# Octaves, Zouks, Citterns, Tenors and Electrics > Four, Five and Eight-String Electrics >  Alden Holloway Double-Necks

## pglasse

I ran across a few photos of the late Alden Holloway holding a couple of interesting looking double-neck instruments. They appear to be mandolin-guitar hybrids -- custom, I assume. 





I hadn't been aware of Holloway until yesterday. There's a nice write-up about him here...

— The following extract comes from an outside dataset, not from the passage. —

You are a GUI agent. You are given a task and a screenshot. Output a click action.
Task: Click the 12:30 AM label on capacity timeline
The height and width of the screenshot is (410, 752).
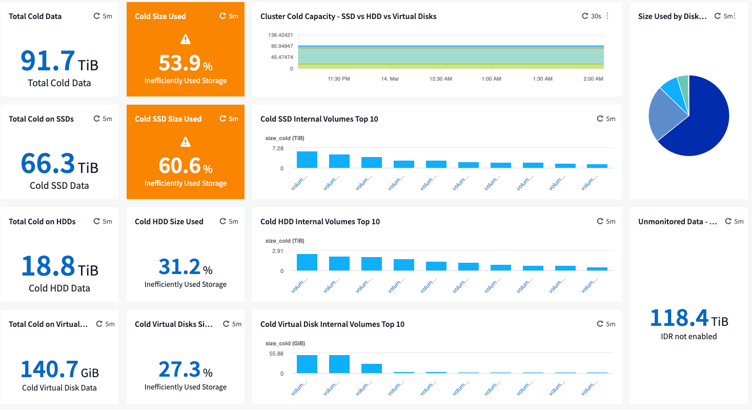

I thought someone else might get a kick out of this. I wonder where the instruments ended up.

----------


## Eddie Sheehy

Double-neck... double-chin... double trouble...

----------

Jim Nollman

----------


## Charlieshafer

Interesting. It would be a fun, but probably pointless project, to see how many of the hot pickers in that arc swinging from Texas to Southern California played doublenecks. There's Alden here, Paul Buskirk, and two others I'm now blanking on. It'd make a fun compilation cd. I can't figure out who made the instrument. It looks like the same in both photos, with the top picture having some added decoration. Not a Harvey or Thomas, looks almost Fender-like, but clearly that's not the case. There were so many builders on So. Cal around then. Gotta find an L.A. dealer to identify that, probably.

----------


## mandopete

Found this photo of Grady Martin.  I'm curious if anyone has ever seen an acoustic version of a guitar-mandolin double-neck?

----------


## mandopete

Here's another cool photo....

----------

Jim Nollman

----------


## Jim Garber

Stephen Sedgewick

----------

Jim Nollman, 

mandopete

----------


## Soundfarmer Pete

Pete reckons this doubleneck was made around 1970....Californian possibly - anyone see anything familiar?

----------


## mandopete

Coolness, found this video.  Thanks for the heads up Jim!

----------

Elliot Luber, 

Jim Nollman, 

Mandobart

----------


## mandopete

....okay, now I think I really need one of these!

----------


## Daniel Nestlerode

Looks like the Fender has recycled parts designs from the FM-988.  The pickup and neck look verrry familiar.

 :Wink: 

Daniel

----------


## mrmando

Here's Joe Maphis: 


The shorter neck on his Mosrite has six strings, so it's not a mandolin neck. But he does play a mandolin in this clip, possibly an Epiphone.

----------

mandopete

----------


## Pasha Alden

Very interesting.  Also the name Alden.  We are Aldens so I would have been interested to meet Alden Holloway.  The short neck interesting.

----------


## pglasse

Many years ago primo-luthier Michael Stevens designed a double-neck with both 5-string and an 8-string necks. It's a really beautiful design on the blueprints. Sadly, it's never been built but if anyone reading this wants a really amazing double-neck I'm sure Michael could fix you up. 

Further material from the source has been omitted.